Commissioner David Grabowski, a professor at Harvard Medical School, said downside risk shouldn’t be forced onto providers, while Commissioner Dana Gelb Safran, president and CEO of the National Quality Forum, said two-sided risk can make providers serious about generating savings.
Getting providers to participate in such models in the first place is another hurdle MedPAC wants to clear. Incentives for providers to participate in APMs are already written into statute. By 2040, payment rates will be 8% higher for physicians in advanced APMs than those who choose not to participate, MedPAC staff said.
But to encourage even more participation, officials could simply make the model mandatory for certain providers to receive Medicare funds. Other options include paying lower rates to clinicians not enrolled in the model, waiving certain Medicare requirements for participants and offering participants more technical assistance.
Setting future dates for mandatory participation for at least mid-sized and larger organizations might help generate participation in the short-run, said Commissioner Dr. Lawrence Casalino, a professor at Weill Cornell Graduate School of Medicine.
“One of the things that I heard a lot when when payment reform was my job was how important it was for there to be a clear signal of where things are going,” Safran said in agreement. “That would certainly be a very clear signal.”
The hypothetical model would also administratively set ACO benchmarks using external factors to work around the ratcheting effect. Most commissioners applauded this idea.
“Eliminating the ratchet effect is absolutely critical. The ACO program can’t work as long as the ratchet is a problem,” Casalino said.
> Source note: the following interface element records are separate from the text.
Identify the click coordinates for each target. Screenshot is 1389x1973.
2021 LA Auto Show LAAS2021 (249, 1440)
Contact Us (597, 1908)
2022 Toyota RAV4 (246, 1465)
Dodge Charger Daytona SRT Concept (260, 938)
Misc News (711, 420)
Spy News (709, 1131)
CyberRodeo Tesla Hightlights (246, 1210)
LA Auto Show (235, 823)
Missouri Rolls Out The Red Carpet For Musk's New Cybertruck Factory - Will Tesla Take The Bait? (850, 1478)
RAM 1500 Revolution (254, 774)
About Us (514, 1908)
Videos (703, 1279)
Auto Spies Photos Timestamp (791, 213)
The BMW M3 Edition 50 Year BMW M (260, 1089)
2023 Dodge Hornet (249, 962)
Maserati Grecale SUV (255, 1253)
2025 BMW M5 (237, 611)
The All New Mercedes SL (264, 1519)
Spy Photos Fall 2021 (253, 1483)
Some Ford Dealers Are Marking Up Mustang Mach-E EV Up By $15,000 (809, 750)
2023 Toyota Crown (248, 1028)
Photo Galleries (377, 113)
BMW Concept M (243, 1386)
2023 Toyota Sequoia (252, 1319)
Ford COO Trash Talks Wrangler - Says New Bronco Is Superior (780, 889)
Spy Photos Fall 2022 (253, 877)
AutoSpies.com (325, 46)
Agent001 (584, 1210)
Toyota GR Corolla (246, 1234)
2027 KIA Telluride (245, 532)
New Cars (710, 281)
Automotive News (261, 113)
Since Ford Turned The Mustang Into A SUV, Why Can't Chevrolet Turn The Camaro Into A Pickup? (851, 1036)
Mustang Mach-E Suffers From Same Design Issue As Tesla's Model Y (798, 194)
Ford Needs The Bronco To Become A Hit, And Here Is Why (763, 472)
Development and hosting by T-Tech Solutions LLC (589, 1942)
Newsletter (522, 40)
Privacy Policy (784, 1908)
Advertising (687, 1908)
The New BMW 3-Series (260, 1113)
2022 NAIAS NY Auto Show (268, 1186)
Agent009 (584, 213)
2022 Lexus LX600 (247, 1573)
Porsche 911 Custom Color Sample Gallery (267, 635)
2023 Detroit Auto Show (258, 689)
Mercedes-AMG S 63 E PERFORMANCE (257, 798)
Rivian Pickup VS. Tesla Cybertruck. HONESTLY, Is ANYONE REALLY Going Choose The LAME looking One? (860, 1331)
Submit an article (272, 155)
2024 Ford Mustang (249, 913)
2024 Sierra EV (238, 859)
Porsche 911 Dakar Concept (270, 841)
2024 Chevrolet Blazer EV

But Commissioner Lynn Barr, leader of Caravan Health, which guides providers through value-based care, expressed concern about changing the system in a way that would cause providers to generate less savings and end up having to pay the government back.
MedPAC should assume legislation will be needed to make the alternative payment model reforms the commission is looking towards, according to Vice Chair Paul Ginsburg, a senior fellow at the USC-Brookings Schaeffer Initiative for Health Policy.
“We don’t want to lock ourselves into the 2010 statutes, where there was much less experience with these approaches to payments,” he said.